● Required action
Through the line that contains "has width=517, height=356.", return the data below exactly, starting at its first line; leave the rest out.

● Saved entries
::::
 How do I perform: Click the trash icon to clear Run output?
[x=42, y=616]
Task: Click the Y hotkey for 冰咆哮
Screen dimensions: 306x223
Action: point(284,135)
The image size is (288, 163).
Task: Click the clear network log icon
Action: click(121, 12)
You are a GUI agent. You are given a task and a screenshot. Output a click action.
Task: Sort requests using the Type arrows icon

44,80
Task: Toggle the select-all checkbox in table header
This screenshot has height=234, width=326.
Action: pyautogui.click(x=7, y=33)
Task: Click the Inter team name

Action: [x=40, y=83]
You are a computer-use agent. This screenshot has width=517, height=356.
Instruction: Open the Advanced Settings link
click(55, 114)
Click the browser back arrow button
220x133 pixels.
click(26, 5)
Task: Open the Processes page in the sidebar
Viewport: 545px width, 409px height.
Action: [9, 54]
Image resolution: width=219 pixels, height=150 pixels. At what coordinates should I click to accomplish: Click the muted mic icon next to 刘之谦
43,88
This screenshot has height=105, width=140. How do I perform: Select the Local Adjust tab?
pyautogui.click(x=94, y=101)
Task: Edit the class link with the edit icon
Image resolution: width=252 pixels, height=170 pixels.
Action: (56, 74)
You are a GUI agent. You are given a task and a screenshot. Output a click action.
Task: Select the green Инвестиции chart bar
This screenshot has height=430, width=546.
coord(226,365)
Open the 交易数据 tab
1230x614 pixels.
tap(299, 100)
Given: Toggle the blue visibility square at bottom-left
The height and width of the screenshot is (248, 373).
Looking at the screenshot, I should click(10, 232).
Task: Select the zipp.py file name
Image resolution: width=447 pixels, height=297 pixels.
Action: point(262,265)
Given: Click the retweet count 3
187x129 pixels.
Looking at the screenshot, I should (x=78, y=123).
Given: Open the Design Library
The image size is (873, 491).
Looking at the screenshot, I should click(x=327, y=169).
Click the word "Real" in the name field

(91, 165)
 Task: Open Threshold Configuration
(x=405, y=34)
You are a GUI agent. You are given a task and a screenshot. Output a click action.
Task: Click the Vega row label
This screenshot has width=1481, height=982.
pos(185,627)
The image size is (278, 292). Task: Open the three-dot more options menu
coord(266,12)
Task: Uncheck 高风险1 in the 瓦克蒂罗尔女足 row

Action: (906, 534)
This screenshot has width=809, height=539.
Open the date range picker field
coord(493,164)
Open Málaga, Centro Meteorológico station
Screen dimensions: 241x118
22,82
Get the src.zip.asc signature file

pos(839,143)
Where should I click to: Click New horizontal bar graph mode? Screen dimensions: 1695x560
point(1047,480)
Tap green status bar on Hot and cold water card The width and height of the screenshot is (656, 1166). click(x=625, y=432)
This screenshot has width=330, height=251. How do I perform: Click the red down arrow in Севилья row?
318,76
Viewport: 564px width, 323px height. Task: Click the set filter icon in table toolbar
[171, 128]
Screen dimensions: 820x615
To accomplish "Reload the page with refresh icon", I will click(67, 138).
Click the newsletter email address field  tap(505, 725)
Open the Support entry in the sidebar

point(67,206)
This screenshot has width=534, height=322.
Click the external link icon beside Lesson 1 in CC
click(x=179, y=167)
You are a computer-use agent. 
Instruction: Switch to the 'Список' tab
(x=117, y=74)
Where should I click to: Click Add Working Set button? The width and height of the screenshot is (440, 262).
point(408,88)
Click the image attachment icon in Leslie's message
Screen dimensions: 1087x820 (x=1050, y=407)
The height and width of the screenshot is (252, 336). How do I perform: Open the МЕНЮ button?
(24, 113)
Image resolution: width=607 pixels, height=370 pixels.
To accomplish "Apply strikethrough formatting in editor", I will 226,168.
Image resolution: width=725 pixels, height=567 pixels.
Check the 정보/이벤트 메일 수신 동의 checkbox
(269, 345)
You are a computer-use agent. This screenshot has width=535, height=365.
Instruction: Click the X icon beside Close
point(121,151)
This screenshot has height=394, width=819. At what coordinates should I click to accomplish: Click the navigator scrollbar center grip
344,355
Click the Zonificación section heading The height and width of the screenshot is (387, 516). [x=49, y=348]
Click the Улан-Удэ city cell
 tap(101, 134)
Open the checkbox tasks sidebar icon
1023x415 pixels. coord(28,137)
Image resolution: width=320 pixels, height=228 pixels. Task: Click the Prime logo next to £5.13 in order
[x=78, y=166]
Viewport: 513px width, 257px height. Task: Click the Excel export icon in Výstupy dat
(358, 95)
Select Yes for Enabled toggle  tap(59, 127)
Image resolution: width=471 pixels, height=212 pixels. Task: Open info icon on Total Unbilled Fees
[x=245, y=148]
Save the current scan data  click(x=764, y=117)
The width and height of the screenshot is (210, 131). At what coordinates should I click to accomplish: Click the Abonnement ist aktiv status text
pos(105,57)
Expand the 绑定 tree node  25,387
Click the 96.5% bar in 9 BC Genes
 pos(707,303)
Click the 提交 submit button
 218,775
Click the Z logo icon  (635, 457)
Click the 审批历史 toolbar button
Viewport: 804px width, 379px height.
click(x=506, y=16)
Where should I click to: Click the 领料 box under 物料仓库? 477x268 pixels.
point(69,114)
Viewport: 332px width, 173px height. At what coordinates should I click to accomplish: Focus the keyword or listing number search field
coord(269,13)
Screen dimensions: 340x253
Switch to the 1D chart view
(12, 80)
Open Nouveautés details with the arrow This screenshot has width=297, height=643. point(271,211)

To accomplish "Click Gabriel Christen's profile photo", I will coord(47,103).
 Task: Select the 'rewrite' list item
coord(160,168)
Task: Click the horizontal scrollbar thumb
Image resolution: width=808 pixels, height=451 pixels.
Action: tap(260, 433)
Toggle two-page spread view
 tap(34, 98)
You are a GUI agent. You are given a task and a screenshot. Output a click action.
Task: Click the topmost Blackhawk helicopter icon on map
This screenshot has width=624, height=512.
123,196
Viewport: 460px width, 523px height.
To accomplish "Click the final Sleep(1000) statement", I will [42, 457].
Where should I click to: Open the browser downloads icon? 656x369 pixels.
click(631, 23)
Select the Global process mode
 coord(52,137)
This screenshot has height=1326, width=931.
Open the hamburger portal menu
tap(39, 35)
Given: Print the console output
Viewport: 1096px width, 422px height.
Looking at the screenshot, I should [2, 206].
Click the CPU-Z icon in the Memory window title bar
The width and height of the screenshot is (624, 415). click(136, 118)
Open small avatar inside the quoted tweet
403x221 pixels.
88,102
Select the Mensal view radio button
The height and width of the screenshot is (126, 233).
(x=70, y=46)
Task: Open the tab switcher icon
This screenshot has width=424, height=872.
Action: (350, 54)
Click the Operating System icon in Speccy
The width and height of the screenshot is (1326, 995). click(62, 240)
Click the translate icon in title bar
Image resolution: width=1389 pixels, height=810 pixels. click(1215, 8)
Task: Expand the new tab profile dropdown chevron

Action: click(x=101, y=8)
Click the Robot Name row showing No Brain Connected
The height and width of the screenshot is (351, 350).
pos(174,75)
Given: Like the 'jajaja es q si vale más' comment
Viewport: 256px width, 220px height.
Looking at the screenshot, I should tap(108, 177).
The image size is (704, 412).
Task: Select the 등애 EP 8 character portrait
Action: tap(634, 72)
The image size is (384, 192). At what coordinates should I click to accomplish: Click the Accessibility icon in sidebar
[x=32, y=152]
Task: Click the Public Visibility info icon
::::
● Written answer
 How do I perform: Click the trash icon to clear Run output?
[x=42, y=616]
Task: Click the Y hotkey for 冰咆哮
Screen dimensions: 306x223
Action: point(284,135)
The image size is (288, 163).
Task: Click the clear network log icon
Action: click(121, 12)
You are a GUI agent. You are given a task and a screenshot. Output a click action.
Task: Sort requests using the Type arrows icon

44,80
Task: Toggle the select-all checkbox in table header
This screenshot has height=234, width=326.
Action: pyautogui.click(x=7, y=33)
Task: Click the Inter team name

Action: [x=40, y=83]
You are a computer-use agent. This screenshot has width=517, height=356.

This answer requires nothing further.